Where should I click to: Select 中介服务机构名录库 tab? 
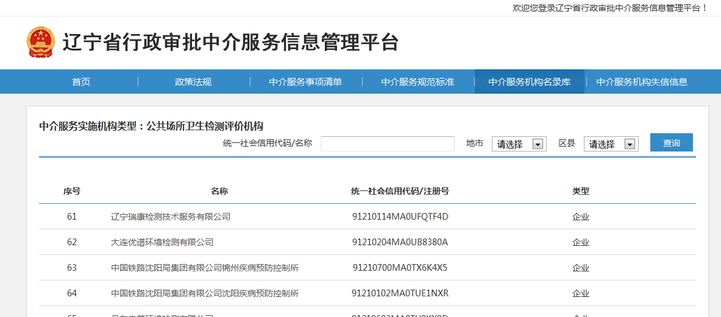tap(530, 82)
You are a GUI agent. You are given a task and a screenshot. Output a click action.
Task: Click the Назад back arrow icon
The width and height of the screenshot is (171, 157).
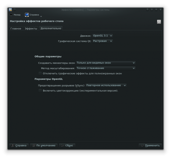[11, 15]
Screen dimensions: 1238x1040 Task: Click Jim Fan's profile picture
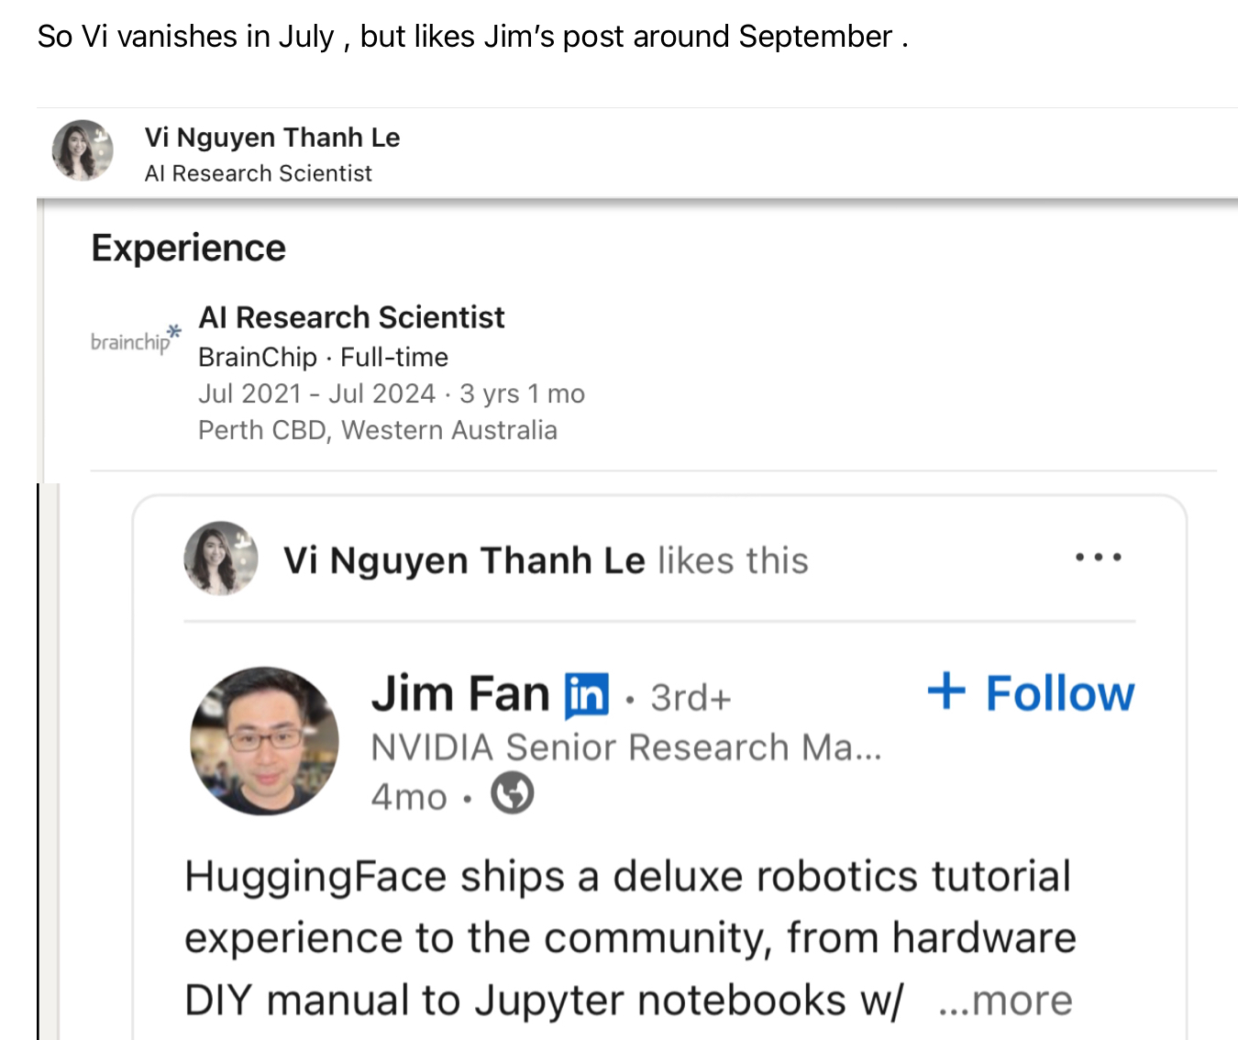(x=264, y=741)
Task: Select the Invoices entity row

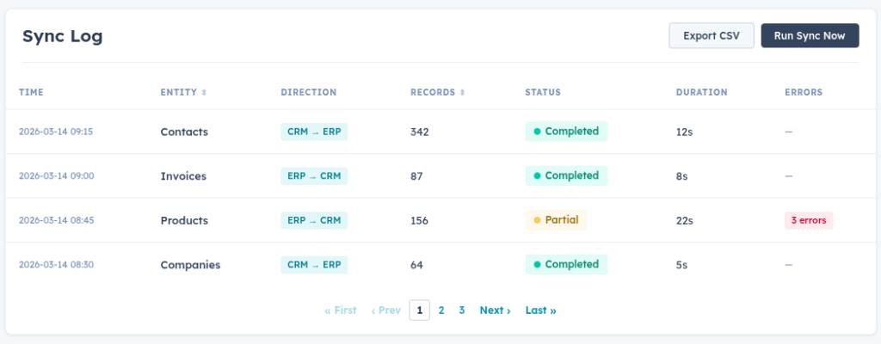Action: 183,175
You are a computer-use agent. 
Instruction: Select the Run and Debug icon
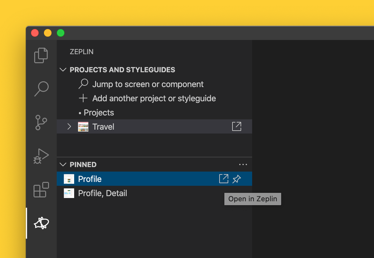click(41, 156)
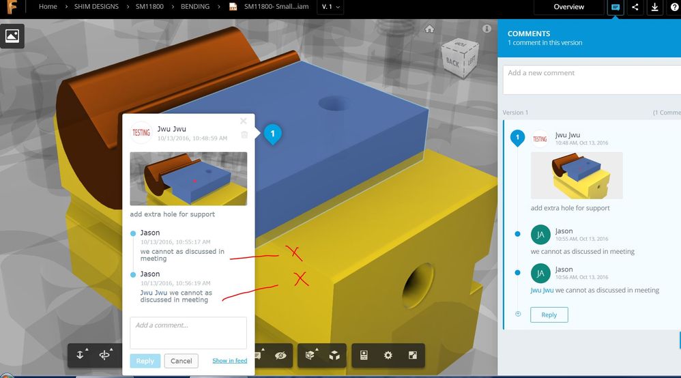Toggle the hide comments eye icon

pos(280,355)
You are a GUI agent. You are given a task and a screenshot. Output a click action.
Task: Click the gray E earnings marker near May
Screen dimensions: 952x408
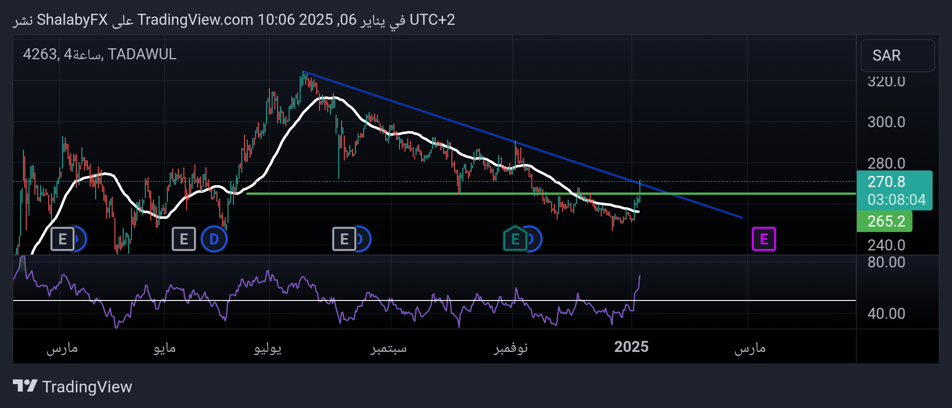183,239
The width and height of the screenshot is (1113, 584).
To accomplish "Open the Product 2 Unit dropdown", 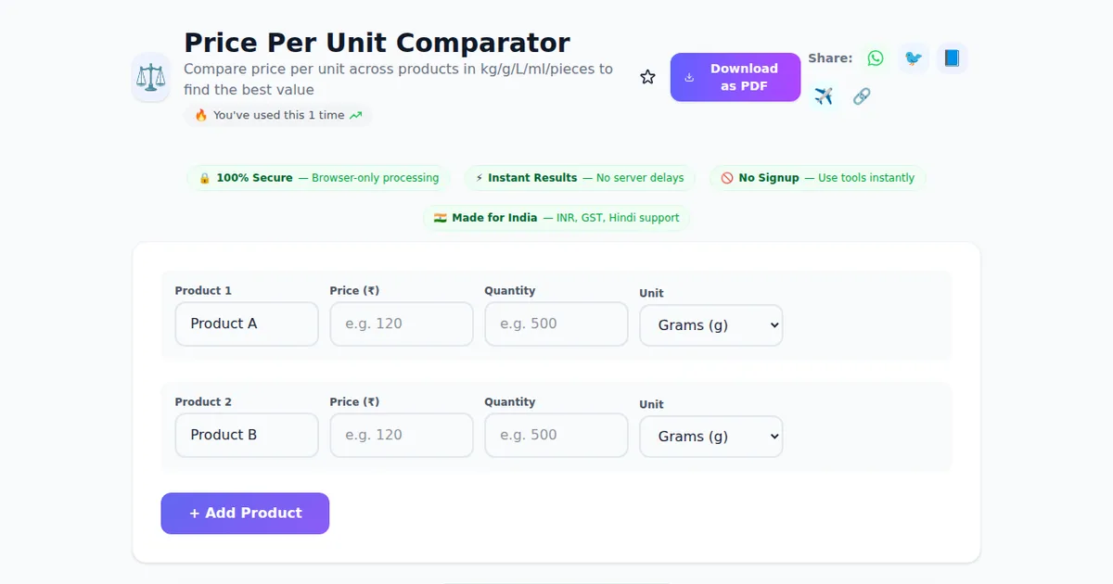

********

**Task objective:** Every record above needs to be repeated exactly; pictures are to be left out.

**Answer:**
Where should I click to: Select 中介服务机构名录库 tab? 
tap(530, 82)
You are a GUI agent. You are given a task and a screenshot. Output a click action.
Task: Click the Назад back arrow icon
The width and height of the screenshot is (171, 157).
[11, 15]
Screen dimensions: 1238x1040 Task: Click Jim Fan's profile picture
(x=264, y=741)
Task: Select the Invoices entity row

Action: 183,175
You are a computer-use agent. 
Instruction: Select the Run and Debug icon
click(41, 156)
Toggle the hide comments eye icon

pos(280,355)
You are a GUI agent. You are given a task and a screenshot. Output a click action.
Task: Click the gray E earnings marker near May
Screen dimensions: 952x408
183,239
The width and height of the screenshot is (1113, 584).
To accomplish "Open the Product 2 Unit dropdown", 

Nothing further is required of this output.